▶ **Information**

━━━━━━

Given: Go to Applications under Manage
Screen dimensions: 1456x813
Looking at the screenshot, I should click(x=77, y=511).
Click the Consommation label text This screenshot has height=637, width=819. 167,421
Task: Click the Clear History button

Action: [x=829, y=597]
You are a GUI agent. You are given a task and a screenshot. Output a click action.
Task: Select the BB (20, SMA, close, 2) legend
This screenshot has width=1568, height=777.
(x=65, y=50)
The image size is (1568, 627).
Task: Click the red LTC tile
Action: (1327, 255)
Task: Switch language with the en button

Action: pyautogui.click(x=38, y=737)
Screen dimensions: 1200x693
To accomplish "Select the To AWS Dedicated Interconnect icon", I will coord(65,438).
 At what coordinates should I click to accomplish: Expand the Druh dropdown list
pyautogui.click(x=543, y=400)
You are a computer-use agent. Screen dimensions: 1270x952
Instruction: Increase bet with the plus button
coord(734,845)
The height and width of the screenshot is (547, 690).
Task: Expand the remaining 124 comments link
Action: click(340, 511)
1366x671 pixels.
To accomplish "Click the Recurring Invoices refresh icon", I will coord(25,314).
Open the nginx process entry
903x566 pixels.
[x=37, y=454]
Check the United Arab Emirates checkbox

━━━━━━

▶ **What to do**
Everything in the listing should be given again word for word.

▶ **Solution**
Given: Go to Applications under Manage
Screen dimensions: 1456x813
Looking at the screenshot, I should click(x=77, y=511).
Click the Consommation label text This screenshot has height=637, width=819. 167,421
Task: Click the Clear History button

Action: [x=829, y=597]
You are a GUI agent. You are given a task and a screenshot. Output a click action.
Task: Select the BB (20, SMA, close, 2) legend
This screenshot has width=1568, height=777.
(x=65, y=50)
The image size is (1568, 627).
Task: Click the red LTC tile
Action: (1327, 255)
Task: Switch language with the en button

Action: pyautogui.click(x=38, y=737)
Screen dimensions: 1200x693
To accomplish "Select the To AWS Dedicated Interconnect icon", I will coord(65,438).
 At what coordinates should I click to accomplish: Expand the Druh dropdown list
pyautogui.click(x=543, y=400)
You are a computer-use agent. Screen dimensions: 1270x952
Instruction: Increase bet with the plus button
coord(734,845)
The height and width of the screenshot is (547, 690).
Task: Expand the remaining 124 comments link
Action: click(340, 511)
1366x671 pixels.
To accomplish "Click the Recurring Invoices refresh icon", I will coord(25,314).
Open the nginx process entry
903x566 pixels.
[x=37, y=454]
Check the United Arab Emirates checkbox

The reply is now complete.